» SET PROBLEM 1
In the listing, edit the lines starting at the one that contains "Click the zoom magnifier viewport icon" and ending at the one that contains "Action: point(69,168)", replacing "column header" with "column heading" and leaving everything else unchanged.

» PAGE TEXT
--- START ---

Jiehong Zhou (China Academy for Rural Development and School of Public Affairs, Zhejiang University, Hangzhou, China)
Yu Wang (China Academy for Rural Development and School of Public Affairs, Zhejiang University, Hangzhou, China)
Rui Mao (China Academy for Rural Development and School of Public Affairs, Zhejiang University, Hangzhou, China)
Yuqing Zheng (Department of Agricultural Economics, University of Kentucky, Lexington, Kentucky, USA)

China Agricultural Economic Review

ISSN: 1756-137X

Article publication date: 12 February 2021

Issue publication date: 27 July 2021

423

Abstract

Purpose

As technical barriers gradually become the important tools of trade protection, it is important to understand whether intensified enforcement of border controls is adopted as a hidden tool of trade protectionism and differs across periods and industries.

Design/methodology/approach

This article applies a panel structural vector autoregression (PSVAR) model to investigate the potential role of trade protectionism motives in Food and Drug Administration (FDA) import refusals on China's agricultural exports, utilizing newly constructed monthly data at the industry level.

--- END ---

» RECORDS TO USE
--- START ---

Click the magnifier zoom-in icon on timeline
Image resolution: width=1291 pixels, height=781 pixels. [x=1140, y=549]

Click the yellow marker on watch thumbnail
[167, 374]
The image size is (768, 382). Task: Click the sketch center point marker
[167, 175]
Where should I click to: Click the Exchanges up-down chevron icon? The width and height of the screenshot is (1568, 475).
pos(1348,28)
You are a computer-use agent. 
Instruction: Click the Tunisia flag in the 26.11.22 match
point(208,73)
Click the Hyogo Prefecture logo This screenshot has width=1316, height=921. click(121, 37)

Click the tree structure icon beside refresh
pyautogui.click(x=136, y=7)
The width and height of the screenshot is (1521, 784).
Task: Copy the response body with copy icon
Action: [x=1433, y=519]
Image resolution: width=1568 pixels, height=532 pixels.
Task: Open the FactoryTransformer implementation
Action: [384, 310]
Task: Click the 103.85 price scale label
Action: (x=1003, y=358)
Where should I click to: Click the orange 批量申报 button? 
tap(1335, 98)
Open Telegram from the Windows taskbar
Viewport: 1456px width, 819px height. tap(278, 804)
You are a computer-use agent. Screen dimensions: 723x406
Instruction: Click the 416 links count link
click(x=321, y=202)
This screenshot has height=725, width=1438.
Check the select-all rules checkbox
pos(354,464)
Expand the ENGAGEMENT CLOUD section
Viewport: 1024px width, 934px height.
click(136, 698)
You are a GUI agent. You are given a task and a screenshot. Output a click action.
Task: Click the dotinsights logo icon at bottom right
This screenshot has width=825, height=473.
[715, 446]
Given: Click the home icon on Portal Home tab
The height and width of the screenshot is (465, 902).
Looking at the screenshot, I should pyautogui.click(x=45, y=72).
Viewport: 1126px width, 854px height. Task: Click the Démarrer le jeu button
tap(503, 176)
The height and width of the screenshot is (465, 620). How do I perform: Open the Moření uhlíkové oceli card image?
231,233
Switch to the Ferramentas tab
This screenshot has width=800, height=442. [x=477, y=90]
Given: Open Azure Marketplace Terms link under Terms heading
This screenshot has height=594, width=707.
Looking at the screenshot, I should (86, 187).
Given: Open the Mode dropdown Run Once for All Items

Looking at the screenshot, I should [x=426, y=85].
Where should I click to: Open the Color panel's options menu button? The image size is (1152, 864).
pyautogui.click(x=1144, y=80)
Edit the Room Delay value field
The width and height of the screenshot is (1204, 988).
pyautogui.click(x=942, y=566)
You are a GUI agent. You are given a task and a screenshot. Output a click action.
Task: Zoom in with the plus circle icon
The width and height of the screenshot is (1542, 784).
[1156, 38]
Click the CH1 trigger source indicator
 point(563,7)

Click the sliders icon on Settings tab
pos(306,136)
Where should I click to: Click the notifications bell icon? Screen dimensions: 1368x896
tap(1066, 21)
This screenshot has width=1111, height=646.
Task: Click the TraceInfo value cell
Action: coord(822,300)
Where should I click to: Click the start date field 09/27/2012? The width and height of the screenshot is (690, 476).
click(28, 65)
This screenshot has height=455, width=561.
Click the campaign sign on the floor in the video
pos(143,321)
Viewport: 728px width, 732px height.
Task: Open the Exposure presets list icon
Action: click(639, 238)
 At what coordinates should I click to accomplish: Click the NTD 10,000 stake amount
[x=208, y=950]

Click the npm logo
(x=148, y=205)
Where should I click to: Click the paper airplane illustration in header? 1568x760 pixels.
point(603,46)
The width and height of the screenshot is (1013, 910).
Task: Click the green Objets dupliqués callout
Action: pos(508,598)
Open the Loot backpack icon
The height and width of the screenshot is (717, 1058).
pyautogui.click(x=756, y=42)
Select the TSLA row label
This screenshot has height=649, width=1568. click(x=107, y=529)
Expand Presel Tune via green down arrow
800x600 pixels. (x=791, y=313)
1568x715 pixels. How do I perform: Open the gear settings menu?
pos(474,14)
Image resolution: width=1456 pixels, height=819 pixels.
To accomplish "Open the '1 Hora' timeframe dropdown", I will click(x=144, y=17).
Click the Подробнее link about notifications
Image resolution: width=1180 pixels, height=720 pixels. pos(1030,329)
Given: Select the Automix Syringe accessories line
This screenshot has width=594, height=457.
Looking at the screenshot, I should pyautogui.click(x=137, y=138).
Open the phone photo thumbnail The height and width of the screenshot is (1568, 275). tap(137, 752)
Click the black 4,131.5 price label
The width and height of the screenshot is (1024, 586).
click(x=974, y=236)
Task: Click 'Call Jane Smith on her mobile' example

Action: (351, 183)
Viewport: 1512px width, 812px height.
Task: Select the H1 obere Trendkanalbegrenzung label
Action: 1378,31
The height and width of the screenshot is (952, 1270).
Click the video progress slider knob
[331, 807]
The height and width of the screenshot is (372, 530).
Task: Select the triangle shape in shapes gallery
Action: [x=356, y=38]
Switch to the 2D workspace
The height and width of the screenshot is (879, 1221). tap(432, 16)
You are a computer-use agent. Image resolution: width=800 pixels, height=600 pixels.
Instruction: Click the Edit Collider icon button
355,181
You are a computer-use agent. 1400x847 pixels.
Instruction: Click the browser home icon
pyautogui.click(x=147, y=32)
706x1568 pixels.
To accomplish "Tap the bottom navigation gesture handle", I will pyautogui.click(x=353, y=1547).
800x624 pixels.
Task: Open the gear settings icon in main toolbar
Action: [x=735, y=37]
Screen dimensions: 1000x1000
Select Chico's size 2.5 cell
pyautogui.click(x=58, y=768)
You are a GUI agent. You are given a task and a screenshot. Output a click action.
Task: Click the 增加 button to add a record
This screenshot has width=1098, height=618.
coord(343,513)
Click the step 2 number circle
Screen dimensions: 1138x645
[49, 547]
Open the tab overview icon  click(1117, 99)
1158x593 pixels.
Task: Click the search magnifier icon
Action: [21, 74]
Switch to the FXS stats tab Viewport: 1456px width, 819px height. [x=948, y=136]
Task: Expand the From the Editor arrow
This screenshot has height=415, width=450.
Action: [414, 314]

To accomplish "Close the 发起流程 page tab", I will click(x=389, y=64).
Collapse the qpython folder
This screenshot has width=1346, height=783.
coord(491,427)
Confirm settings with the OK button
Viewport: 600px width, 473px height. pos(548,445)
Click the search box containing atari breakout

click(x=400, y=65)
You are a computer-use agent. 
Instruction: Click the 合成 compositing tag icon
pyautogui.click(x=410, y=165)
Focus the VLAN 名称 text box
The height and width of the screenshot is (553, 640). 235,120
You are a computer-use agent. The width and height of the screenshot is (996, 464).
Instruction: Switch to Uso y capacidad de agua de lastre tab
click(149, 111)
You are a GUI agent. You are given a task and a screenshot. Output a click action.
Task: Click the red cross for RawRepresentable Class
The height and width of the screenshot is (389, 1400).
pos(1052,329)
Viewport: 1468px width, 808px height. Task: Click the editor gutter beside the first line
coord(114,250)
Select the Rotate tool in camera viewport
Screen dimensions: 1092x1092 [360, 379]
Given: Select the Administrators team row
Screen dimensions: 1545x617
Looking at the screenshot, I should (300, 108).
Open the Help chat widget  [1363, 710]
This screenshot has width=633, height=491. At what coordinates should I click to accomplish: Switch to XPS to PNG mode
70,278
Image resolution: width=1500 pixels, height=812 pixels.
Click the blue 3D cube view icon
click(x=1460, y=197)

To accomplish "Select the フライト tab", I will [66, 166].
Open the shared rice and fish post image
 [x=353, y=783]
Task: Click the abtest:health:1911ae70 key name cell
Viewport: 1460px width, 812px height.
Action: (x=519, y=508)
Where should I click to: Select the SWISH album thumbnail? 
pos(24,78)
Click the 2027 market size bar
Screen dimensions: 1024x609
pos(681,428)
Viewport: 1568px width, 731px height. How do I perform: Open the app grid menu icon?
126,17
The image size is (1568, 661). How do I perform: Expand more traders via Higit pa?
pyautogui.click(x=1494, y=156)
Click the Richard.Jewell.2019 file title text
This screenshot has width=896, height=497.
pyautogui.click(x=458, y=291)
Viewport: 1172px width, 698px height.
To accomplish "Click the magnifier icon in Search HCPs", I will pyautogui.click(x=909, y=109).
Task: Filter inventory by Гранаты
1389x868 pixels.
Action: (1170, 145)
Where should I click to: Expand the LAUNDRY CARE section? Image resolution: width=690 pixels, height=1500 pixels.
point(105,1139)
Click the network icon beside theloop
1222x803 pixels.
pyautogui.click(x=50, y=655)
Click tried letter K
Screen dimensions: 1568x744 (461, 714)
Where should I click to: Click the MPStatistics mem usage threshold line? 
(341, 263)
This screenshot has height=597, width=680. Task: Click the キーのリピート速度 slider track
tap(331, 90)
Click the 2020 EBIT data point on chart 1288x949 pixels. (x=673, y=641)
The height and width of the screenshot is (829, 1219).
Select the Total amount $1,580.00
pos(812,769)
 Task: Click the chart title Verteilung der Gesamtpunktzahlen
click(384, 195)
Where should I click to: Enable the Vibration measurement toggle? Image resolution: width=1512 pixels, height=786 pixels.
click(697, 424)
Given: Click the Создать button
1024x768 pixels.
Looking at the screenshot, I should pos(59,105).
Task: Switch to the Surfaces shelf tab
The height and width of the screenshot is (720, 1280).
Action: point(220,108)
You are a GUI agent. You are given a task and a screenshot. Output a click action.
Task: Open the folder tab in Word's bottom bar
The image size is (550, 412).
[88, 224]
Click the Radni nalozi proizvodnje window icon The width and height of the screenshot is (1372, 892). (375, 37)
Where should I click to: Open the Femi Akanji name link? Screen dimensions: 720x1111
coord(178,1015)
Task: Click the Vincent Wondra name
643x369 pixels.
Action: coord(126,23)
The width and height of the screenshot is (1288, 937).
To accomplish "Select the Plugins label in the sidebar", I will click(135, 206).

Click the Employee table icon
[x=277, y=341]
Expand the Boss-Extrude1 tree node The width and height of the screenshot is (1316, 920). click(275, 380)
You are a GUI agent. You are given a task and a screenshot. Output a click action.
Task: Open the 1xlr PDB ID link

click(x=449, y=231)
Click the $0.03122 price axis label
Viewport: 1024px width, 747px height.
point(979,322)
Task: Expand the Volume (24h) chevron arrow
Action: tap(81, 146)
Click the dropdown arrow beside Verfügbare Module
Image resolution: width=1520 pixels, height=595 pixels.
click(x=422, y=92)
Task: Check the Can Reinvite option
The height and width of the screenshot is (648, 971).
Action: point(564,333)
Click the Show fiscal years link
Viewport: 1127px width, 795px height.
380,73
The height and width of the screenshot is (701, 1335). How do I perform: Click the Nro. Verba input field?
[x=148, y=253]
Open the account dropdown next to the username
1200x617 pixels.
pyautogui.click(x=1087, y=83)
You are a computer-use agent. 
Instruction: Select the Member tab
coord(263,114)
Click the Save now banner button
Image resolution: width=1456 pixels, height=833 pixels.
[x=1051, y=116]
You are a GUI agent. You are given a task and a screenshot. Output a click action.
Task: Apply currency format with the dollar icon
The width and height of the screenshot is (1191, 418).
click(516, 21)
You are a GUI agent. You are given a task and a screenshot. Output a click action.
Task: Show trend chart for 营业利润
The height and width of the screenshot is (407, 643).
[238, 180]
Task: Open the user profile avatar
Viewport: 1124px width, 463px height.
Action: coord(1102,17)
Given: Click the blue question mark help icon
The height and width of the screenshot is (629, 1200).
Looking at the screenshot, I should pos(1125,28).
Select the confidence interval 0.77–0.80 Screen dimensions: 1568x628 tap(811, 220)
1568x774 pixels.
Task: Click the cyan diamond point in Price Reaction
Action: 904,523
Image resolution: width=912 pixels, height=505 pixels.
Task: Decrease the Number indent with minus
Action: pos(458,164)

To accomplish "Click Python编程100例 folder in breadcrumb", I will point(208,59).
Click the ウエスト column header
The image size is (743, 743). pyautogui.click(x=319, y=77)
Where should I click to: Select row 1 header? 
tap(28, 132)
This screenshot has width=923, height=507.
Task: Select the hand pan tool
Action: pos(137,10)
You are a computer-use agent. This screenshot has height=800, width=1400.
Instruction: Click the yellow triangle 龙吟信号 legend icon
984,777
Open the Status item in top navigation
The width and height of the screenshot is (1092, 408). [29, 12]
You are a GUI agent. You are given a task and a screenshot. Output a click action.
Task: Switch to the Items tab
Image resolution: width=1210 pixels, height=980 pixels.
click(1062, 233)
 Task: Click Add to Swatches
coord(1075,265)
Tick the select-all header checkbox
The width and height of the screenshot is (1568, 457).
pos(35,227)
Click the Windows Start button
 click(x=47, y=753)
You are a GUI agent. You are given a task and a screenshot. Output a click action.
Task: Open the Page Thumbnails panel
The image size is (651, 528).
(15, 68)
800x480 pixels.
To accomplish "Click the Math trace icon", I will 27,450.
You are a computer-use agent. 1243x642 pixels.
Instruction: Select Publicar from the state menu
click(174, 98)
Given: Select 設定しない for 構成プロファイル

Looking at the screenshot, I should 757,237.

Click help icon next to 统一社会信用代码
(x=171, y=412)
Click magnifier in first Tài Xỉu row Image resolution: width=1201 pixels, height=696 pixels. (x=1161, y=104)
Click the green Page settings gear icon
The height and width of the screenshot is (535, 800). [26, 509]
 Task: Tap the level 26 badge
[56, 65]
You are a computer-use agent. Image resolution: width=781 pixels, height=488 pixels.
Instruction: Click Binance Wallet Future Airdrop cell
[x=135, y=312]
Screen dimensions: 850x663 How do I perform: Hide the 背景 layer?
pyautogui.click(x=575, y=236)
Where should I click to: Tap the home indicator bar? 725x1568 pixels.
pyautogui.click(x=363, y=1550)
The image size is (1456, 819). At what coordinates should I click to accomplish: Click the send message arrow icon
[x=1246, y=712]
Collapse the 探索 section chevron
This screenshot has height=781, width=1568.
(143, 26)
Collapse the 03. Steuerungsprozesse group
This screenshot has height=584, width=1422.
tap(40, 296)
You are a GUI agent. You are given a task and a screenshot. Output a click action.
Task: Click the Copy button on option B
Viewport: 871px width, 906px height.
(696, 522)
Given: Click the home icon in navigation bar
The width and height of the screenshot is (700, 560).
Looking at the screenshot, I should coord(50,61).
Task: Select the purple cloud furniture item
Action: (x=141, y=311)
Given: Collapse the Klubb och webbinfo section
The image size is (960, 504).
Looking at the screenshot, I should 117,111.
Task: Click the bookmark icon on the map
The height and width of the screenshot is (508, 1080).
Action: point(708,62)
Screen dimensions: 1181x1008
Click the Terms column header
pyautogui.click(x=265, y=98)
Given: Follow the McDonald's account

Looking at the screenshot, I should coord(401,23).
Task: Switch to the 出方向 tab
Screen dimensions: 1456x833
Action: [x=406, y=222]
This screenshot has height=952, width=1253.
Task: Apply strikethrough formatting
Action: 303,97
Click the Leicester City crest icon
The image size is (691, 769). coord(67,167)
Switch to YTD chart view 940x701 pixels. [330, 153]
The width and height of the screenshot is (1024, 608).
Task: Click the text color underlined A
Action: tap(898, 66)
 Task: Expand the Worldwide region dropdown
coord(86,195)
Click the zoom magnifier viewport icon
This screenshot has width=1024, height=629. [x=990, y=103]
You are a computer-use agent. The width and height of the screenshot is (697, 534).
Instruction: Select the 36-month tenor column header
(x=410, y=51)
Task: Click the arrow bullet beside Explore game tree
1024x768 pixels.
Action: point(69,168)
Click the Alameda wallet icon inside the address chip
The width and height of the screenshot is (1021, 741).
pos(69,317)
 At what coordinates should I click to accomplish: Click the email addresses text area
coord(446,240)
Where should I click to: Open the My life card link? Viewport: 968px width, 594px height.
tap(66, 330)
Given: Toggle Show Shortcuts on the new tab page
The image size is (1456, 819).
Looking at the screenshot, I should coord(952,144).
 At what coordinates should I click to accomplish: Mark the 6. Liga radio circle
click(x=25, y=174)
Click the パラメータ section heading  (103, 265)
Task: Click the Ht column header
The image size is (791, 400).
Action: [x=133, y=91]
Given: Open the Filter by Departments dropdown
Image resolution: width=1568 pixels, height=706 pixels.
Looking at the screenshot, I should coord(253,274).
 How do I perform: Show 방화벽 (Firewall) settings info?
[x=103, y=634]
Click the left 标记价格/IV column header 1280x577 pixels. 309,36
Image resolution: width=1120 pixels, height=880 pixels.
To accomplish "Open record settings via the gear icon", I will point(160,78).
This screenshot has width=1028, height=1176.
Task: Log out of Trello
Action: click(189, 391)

--- END ---

» SET PROBLEM 2
According to the article abstract, what model does the study apply to investigate FDA import refusals on China's agricultural exports?

» WRITTEN ANSWER 1
Click the zoom magnifier viewport icon
This screenshot has width=1024, height=629. [x=990, y=103]
You are a computer-use agent. The width and height of the screenshot is (697, 534).
Instruction: Select the 36-month tenor column heading
(x=410, y=51)
Task: Click the arrow bullet beside Explore game tree
1024x768 pixels.
Action: point(69,168)

» WRITTEN ANSWER 2
A panel structural vector autoregression (PSVAR) model.